>> START SUPPLIED ENTRIES
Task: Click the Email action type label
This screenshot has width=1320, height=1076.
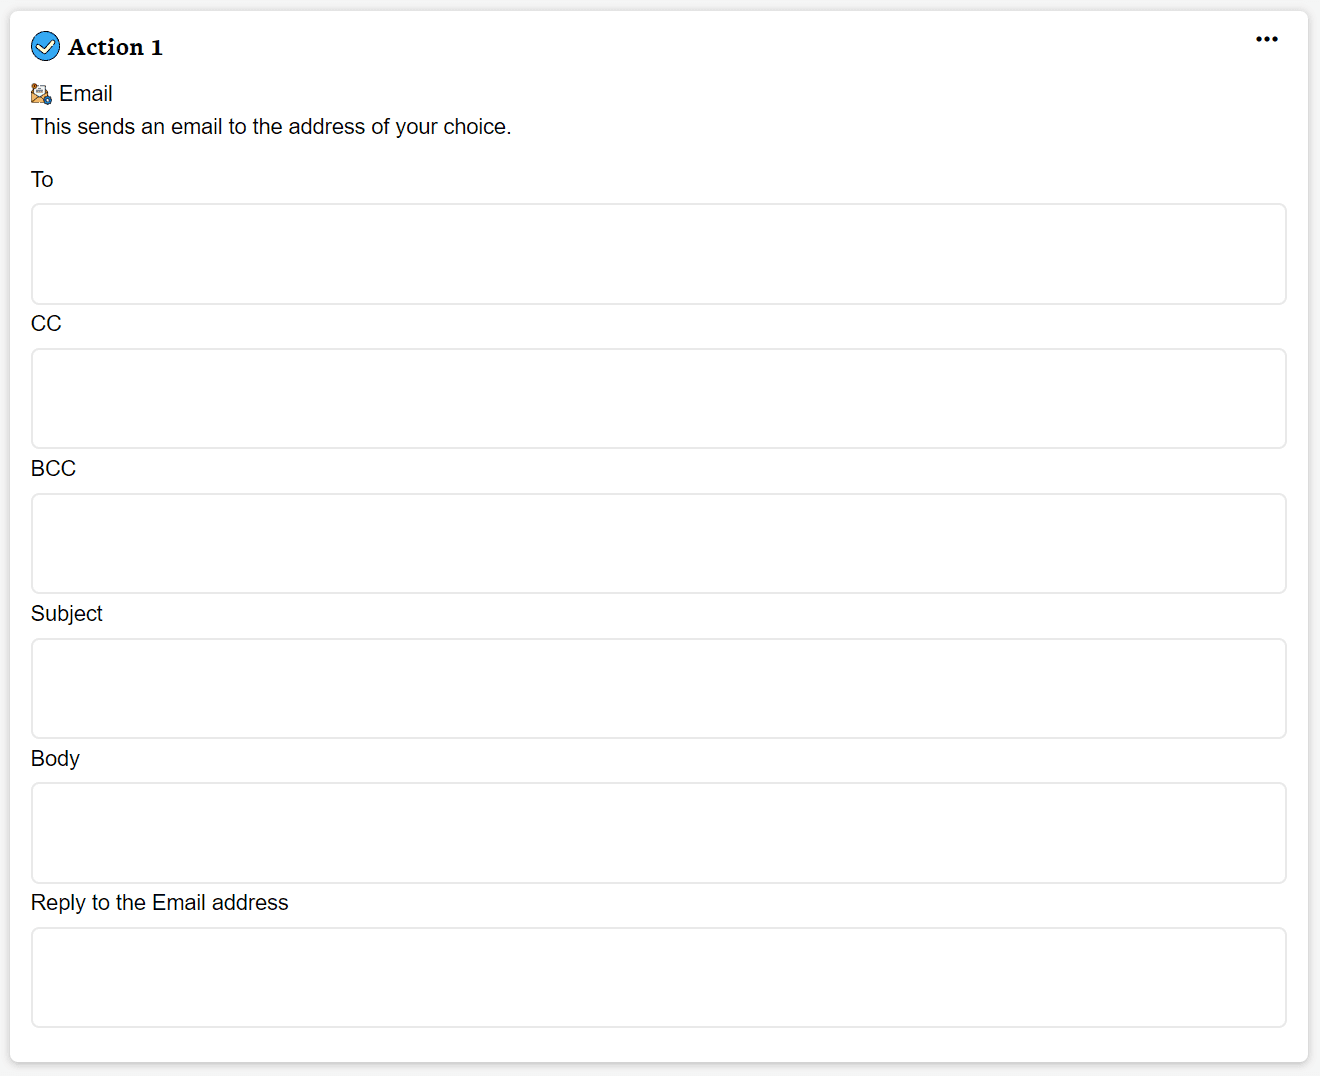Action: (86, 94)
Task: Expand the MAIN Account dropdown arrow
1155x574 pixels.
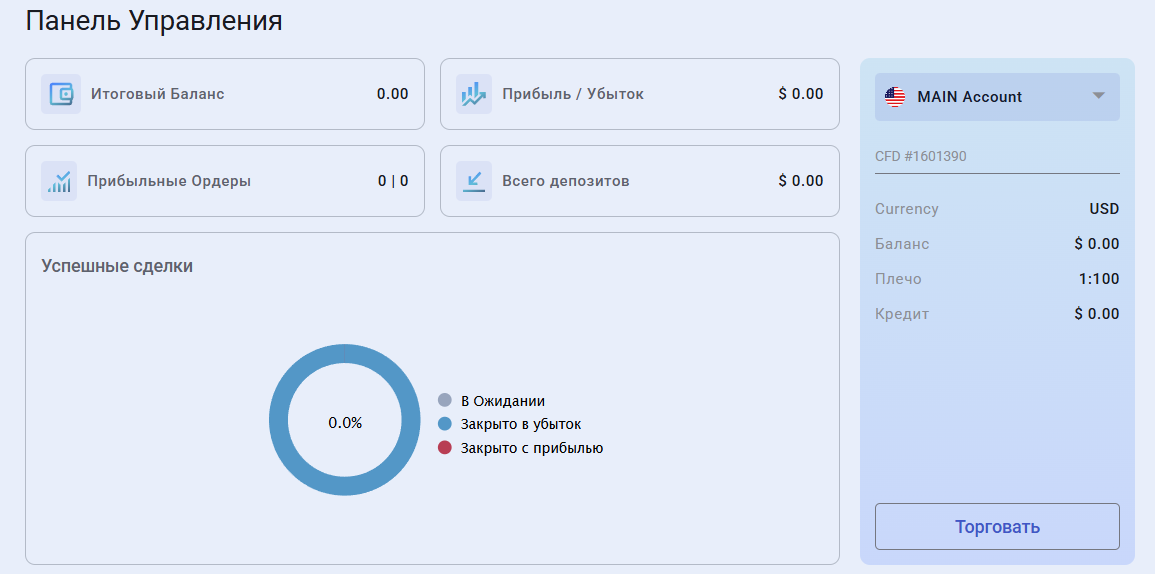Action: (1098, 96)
>> END SUPPLIED ENTRIES
## SHORT TASK
Lay out the lines of the stored items above as a JSON list of strings, one string per line, with blank lines omitted. Leave the pictures out.

## WRITTEN RESPONSE
[
  "Task: Click the Email action type label",
  "This screenshot has width=1320, height=1076.",
  "Action: (86, 94)",
  "Task: Expand the MAIN Account dropdown arrow",
  "1155x574 pixels.",
  "Action: (1098, 96)"
]